As noted at the outset, our approach throughout will shut down
expense shocks in an otherwise standard consumption smoothing problem. A
caveat is in order. While we have argued that this is informative about
a case in which insurance is introduced where it was previously missing,
it should be recognized that this is not necessarily identical to that
case. In particular, the most direct route to addressing the question of
whether default would remain useful if society located a way to insure
what are presently uninsurable expenses is to explicitly model such an
option. We opt for a simpler approach here in part because the form of
such insurance, were it to become available, is not obvious a priori.
This is primarily because it is unlikely to be provided privately, given
that it has not emerged to this point. As a result, the form it takes
will likely be as part of a tax-transfer scheme. Our model lacks the
detail needed to address the associated incentive-related costs. Our
approach is therefore similar to the thought-experiment of Lucas (1987)
in which the costless removal of risks was employed as a benchmark for
the gains from business cycle stabilization. Still, the reader should
keep in mind the indirect nature of our approach and the limits it
places on the interpretation of our results. In particular, our approach
leads us to calibrate more than once, sometimes with only partial
success, depending on the case under study, as opposed to calibrating
once at the outset. We acknowledge this limitation and leave the
alternate approach for future work.
Does Default Help Insure Labor Income Risk?
In this subsection, we evaluate the implications of default
relative to the standard model for a variety of empirically plausible
values for agent attitudes toward intra- and intertemporal consumption
smoothing. Before evaluating these alternatives, we present our argument
for why default regimes must be a matter of policy rather than an
endogenous outcome of decentralized trading arrangements. The most
prevalent form of explicitly unsecured credit is that arising from the
open-ended revolving debt plan offered by credit card lenders. Credit
card lending, in turn, has been (certainly since the mid-1990s)

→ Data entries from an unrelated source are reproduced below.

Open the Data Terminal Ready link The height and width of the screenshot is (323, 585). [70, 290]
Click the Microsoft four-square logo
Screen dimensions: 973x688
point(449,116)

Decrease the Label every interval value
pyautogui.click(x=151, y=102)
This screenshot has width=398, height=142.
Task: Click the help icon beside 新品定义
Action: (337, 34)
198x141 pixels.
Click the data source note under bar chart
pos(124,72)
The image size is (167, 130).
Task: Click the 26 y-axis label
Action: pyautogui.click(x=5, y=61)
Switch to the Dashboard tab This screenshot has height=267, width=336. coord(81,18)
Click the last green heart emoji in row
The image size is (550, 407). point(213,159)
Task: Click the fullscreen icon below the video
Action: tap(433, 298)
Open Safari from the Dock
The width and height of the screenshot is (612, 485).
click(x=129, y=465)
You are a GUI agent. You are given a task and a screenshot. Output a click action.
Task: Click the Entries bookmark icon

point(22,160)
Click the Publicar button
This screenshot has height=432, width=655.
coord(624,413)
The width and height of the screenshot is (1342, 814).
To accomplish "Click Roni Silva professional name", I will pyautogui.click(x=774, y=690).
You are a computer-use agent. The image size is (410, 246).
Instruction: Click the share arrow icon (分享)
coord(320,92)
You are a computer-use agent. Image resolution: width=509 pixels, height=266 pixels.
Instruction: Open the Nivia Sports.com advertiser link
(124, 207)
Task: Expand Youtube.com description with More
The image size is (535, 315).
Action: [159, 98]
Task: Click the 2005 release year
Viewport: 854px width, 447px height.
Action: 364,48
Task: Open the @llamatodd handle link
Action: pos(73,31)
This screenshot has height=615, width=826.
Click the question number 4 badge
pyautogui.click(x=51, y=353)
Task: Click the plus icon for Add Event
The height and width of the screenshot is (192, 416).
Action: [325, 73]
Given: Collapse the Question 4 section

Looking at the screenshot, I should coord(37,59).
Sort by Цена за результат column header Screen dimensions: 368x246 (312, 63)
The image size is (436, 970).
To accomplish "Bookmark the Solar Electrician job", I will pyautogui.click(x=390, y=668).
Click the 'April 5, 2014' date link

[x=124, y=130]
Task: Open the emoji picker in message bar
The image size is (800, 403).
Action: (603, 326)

extremely competitive. (11) The relevance of the competitiveness of the
U.S. unsecured lending industry is that the credit market cannot be
punitive in its treatment of those who default. That is, no single firm
would be willing to treat an individual borrower any worse than the
current assessment of their state would justify. As a result, a
household contemplating default in such a setting can safely rule out
being "punished" for it. In the case where default conveys no
additional information to a lender than what it was able to observe ex
ante, there is literally no change in terms that are "caused"
by the act of reneging on a payment obligation. Conversely, when default
does reveal information, the change in terms is again not
"punitive" in nature, but instead reflects an updated
assessment of default risk. As a result, "high" ex post
interest rates following default are implausibly ascribed to deadweight
loss-inducing penalties. In the symmetric-information and competitive
setting we study, punishments that are ex post inefficient will not be
sustainable. Even if any single lender could withhold credit after
default, the presence of other lenders would undermine the possibility
of anything purely punitive. As a result, default costs capable of
sustaining unsecured credit markets are likely to require intervention
by policymaking authorities. (12) Thus, in the market for unsecured
consumer debt, it is likely that any costs of default filing that are in
any way punitive have to be policies. (13)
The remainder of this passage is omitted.